Give back the records in full, with every line exactly as it was.

[Stored data]

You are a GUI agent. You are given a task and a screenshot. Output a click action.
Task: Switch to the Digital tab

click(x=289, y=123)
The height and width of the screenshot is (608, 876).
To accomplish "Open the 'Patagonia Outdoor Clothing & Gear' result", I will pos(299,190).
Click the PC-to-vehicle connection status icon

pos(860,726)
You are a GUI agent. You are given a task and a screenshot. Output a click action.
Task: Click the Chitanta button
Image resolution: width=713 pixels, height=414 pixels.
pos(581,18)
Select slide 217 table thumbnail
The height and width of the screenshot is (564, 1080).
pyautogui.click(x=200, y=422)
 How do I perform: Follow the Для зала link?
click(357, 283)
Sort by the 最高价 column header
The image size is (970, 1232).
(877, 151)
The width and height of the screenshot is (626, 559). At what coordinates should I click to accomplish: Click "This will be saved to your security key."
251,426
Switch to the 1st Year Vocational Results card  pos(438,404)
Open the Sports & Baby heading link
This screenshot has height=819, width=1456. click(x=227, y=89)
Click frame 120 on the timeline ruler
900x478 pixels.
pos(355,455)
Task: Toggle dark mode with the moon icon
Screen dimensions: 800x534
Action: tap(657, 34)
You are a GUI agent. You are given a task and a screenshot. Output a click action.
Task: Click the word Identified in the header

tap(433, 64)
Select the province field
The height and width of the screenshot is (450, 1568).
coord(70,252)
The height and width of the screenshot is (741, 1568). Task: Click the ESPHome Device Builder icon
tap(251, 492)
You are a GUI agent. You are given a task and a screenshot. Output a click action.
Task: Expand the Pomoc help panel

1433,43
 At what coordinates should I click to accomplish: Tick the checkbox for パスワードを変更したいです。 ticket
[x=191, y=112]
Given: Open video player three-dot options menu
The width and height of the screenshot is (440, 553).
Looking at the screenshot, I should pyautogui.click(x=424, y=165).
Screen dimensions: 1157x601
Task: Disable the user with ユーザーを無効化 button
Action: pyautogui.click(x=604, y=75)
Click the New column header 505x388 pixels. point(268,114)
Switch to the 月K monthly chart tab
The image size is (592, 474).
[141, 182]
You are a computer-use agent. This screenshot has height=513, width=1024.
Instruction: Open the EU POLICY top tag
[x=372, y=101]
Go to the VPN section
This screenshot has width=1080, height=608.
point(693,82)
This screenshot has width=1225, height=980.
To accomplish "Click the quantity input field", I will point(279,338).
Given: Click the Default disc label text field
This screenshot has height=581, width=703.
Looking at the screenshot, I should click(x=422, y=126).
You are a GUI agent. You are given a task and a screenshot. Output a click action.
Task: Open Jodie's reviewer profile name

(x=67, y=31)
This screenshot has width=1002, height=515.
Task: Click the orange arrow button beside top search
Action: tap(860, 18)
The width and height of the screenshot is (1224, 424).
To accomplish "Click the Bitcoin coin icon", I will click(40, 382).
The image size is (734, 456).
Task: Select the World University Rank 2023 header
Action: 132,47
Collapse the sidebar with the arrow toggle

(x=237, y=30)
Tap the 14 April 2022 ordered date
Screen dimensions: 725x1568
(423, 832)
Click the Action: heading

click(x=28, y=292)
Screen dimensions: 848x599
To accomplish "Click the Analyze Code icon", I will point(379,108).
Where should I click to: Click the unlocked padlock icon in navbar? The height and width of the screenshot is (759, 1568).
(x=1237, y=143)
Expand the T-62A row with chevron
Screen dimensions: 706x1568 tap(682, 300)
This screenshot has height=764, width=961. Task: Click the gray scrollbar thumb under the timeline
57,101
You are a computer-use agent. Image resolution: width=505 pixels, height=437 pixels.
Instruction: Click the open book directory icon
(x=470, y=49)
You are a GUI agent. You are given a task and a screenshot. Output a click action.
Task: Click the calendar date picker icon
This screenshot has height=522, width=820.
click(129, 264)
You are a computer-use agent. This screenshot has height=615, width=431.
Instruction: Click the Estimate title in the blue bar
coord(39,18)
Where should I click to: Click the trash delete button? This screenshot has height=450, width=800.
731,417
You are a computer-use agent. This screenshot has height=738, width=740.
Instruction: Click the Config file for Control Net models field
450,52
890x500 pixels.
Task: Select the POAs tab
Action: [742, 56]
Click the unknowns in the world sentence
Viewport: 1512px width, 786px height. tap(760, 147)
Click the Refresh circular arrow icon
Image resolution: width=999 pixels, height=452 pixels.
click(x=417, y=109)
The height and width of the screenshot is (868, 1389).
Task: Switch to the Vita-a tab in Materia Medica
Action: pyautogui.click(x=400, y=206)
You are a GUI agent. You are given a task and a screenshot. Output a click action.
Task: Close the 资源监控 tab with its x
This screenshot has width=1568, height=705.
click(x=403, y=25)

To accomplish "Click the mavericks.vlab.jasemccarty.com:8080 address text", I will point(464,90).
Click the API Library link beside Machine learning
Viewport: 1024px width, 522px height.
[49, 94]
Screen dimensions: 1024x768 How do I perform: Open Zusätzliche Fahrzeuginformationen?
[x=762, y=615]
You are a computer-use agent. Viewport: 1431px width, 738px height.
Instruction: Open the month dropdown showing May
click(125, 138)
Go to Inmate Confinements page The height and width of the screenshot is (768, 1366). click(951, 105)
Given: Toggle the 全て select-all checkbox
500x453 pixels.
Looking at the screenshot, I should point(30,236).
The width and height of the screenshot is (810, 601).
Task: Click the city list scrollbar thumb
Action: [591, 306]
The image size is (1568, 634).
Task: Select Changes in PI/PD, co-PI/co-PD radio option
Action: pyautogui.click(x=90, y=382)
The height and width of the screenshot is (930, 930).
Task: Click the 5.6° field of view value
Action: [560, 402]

[/Stored data]

> **Exercise output**:
You are a GUI agent. You are given a task and a screenshot. Output a click action.
Task: Switch to the Digital tab

click(x=289, y=123)
The height and width of the screenshot is (608, 876).
To accomplish "Open the 'Patagonia Outdoor Clothing & Gear' result", I will pos(299,190).
Click the PC-to-vehicle connection status icon

pos(860,726)
You are a GUI agent. You are given a task and a screenshot. Output a click action.
Task: Click the Chitanta button
Image resolution: width=713 pixels, height=414 pixels.
pos(581,18)
Select slide 217 table thumbnail
The height and width of the screenshot is (564, 1080).
pyautogui.click(x=200, y=422)
 How do I perform: Follow the Для зала link?
click(357, 283)
Sort by the 最高价 column header
The image size is (970, 1232).
(877, 151)
The width and height of the screenshot is (626, 559). At what coordinates should I click to accomplish: Click "This will be saved to your security key."
251,426
Switch to the 1st Year Vocational Results card  pos(438,404)
Open the Sports & Baby heading link
This screenshot has height=819, width=1456. click(x=227, y=89)
Click frame 120 on the timeline ruler
900x478 pixels.
pos(355,455)
Task: Toggle dark mode with the moon icon
Screen dimensions: 800x534
Action: tap(657, 34)
You are a GUI agent. You are given a task and a screenshot. Output a click action.
Task: Click the word Identified in the header

tap(433, 64)
Select the province field
The height and width of the screenshot is (450, 1568).
coord(70,252)
The height and width of the screenshot is (741, 1568). Task: Click the ESPHome Device Builder icon
tap(251, 492)
You are a GUI agent. You are given a task and a screenshot. Output a click action.
Task: Expand the Pomoc help panel

1433,43
 At what coordinates should I click to accomplish: Tick the checkbox for パスワードを変更したいです。 ticket
[x=191, y=112]
Given: Open video player three-dot options menu
The width and height of the screenshot is (440, 553).
Looking at the screenshot, I should pyautogui.click(x=424, y=165).
Screen dimensions: 1157x601
Task: Disable the user with ユーザーを無効化 button
Action: pyautogui.click(x=604, y=75)
Click the New column header 505x388 pixels. point(268,114)
Switch to the 月K monthly chart tab
The image size is (592, 474).
[141, 182]
You are a computer-use agent. This screenshot has height=513, width=1024.
Instruction: Open the EU POLICY top tag
[x=372, y=101]
Go to the VPN section
This screenshot has width=1080, height=608.
point(693,82)
This screenshot has width=1225, height=980.
To accomplish "Click the quantity input field", I will point(279,338).
Given: Click the Default disc label text field
This screenshot has height=581, width=703.
Looking at the screenshot, I should click(x=422, y=126).
You are a GUI agent. You are given a task and a screenshot. Output a click action.
Task: Open Jodie's reviewer profile name

(x=67, y=31)
This screenshot has width=1002, height=515.
Task: Click the orange arrow button beside top search
Action: tap(860, 18)
The width and height of the screenshot is (1224, 424).
To accomplish "Click the Bitcoin coin icon", I will click(40, 382).
The image size is (734, 456).
Task: Select the World University Rank 2023 header
Action: 132,47
Collapse the sidebar with the arrow toggle

(x=237, y=30)
Tap the 14 April 2022 ordered date
Screen dimensions: 725x1568
(423, 832)
Click the Action: heading

click(x=28, y=292)
Screen dimensions: 848x599
To accomplish "Click the Analyze Code icon", I will point(379,108).
Where should I click to: Click the unlocked padlock icon in navbar? The height and width of the screenshot is (759, 1568).
(x=1237, y=143)
Expand the T-62A row with chevron
Screen dimensions: 706x1568 tap(682, 300)
This screenshot has height=764, width=961. Task: Click the gray scrollbar thumb under the timeline
57,101
You are a computer-use agent. Image resolution: width=505 pixels, height=437 pixels.
Instruction: Click the open book directory icon
(x=470, y=49)
You are a GUI agent. You are given a task and a screenshot. Output a click action.
Task: Click the calendar date picker icon
This screenshot has height=522, width=820.
click(129, 264)
You are a computer-use agent. This screenshot has height=615, width=431.
Instruction: Click the Estimate title in the blue bar
coord(39,18)
Where should I click to: Click the trash delete button? This screenshot has height=450, width=800.
731,417
You are a computer-use agent. This screenshot has height=738, width=740.
Instruction: Click the Config file for Control Net models field
450,52
890x500 pixels.
Task: Select the POAs tab
Action: [742, 56]
Click the unknowns in the world sentence
Viewport: 1512px width, 786px height. tap(760, 147)
Click the Refresh circular arrow icon
Image resolution: width=999 pixels, height=452 pixels.
click(x=417, y=109)
The height and width of the screenshot is (868, 1389).
Task: Switch to the Vita-a tab in Materia Medica
Action: pyautogui.click(x=400, y=206)
You are a GUI agent. You are given a task and a screenshot. Output a click action.
Task: Close the 资源监控 tab with its x
This screenshot has width=1568, height=705.
click(x=403, y=25)

To accomplish "Click the mavericks.vlab.jasemccarty.com:8080 address text", I will point(464,90).
Click the API Library link beside Machine learning
Viewport: 1024px width, 522px height.
[49, 94]
Screen dimensions: 1024x768 How do I perform: Open Zusätzliche Fahrzeuginformationen?
[x=762, y=615]
You are a computer-use agent. Viewport: 1431px width, 738px height.
Instruction: Open the month dropdown showing May
click(125, 138)
Go to Inmate Confinements page The height and width of the screenshot is (768, 1366). click(951, 105)
Given: Toggle the 全て select-all checkbox
500x453 pixels.
Looking at the screenshot, I should point(30,236).
The width and height of the screenshot is (810, 601).
Task: Click the city list scrollbar thumb
Action: [591, 306]
The image size is (1568, 634).
Task: Select Changes in PI/PD, co-PI/co-PD radio option
Action: pyautogui.click(x=90, y=382)
The height and width of the screenshot is (930, 930).
Task: Click the 5.6° field of view value
Action: [560, 402]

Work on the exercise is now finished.